Decision Science is an iterative process that constantly evaluates the problem being solved, the data being used, and the models or outputs being produced. This constant refinement helps ensure the outcome of the decision science process is accurate and relevant to the organization. Each step uses various tools and techniques that draw from a range of practice areas, including Human-Centered Design, data manipulation, data visualization, data modeling/machine learning, and software engineering.
Normally, each step takes a significant amount of time and resources, and most steps involve many non-decision scientists who give input from business, leadership, IT, and data perspectives. Projects may take weeks or months before yielding end results – but intermediate results still provide value along the way.
This image shows the iterative progression of the five steps in the Decision Science process, along with an underlying effort of Tool Building/Dev Ops.
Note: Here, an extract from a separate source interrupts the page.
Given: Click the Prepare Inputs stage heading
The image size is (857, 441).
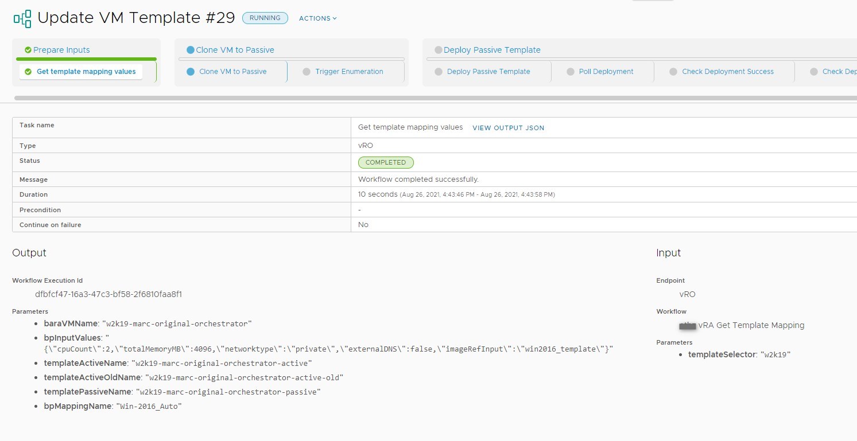Looking at the screenshot, I should click(x=61, y=50).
Each iteration through the steps should build on the knowledge gained and tools built in previous iterations, ensuring that progress is always being made. Below the image is a brief description of each step and questions that should be answered, or techniques that should be used, during that step.
Problem Discovery
Understand the question, its context, and its value.
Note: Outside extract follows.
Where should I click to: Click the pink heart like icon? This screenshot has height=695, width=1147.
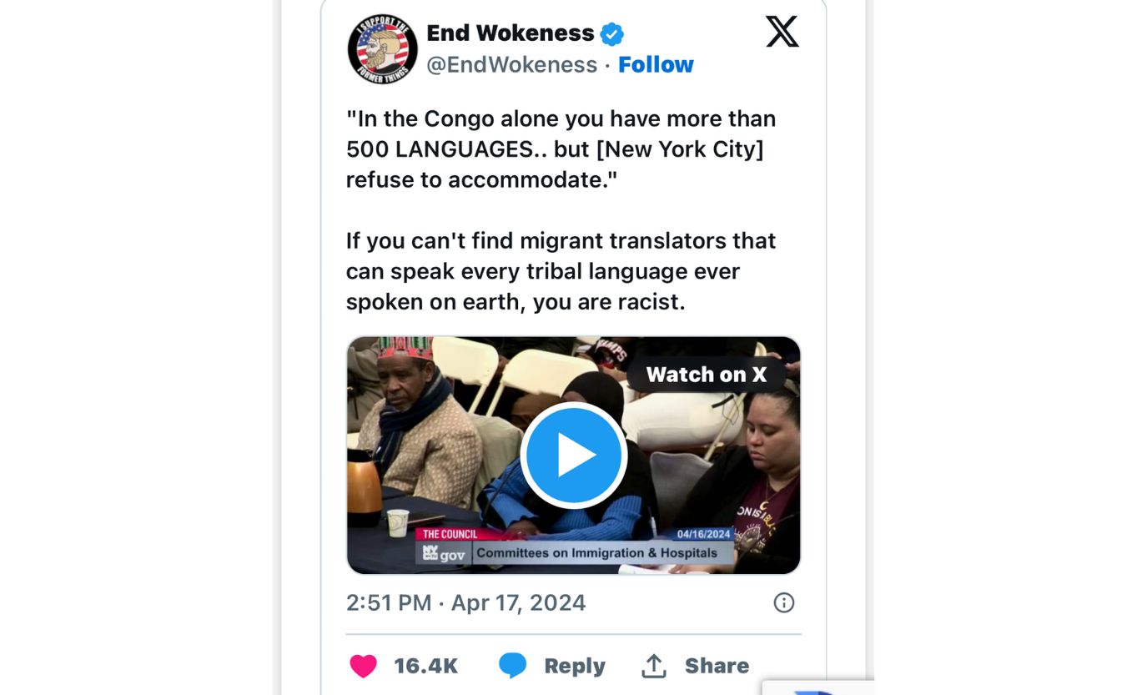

A decision science project must begin by investigating the question being asked to determine the validity of moving forward on the project.
- Is it the correct question?
- Who is asking the question?
- What is the asker really trying to learn or understand?
- What is the asker’s role in the project/business?
- What value will the answer to this question provide to the project/business?
- Does the necessary data exists and is available? (quick evaluation)
Data
Identification, Collection, Evaluation. Includes metadata and audit trail.
A decision science project must have sufficient data, in quantity and quality, related to the question in order to produce meaningful results.
- Does data related to the question exist and how much is there?
- Who produces/owns that data and will they share it?
- Where/how is it store and can it be accessed?
- What is the integrity, fidelity, and recency of the data?
- Will more data be collected as the project continues and does it need to be incorporated in real-time?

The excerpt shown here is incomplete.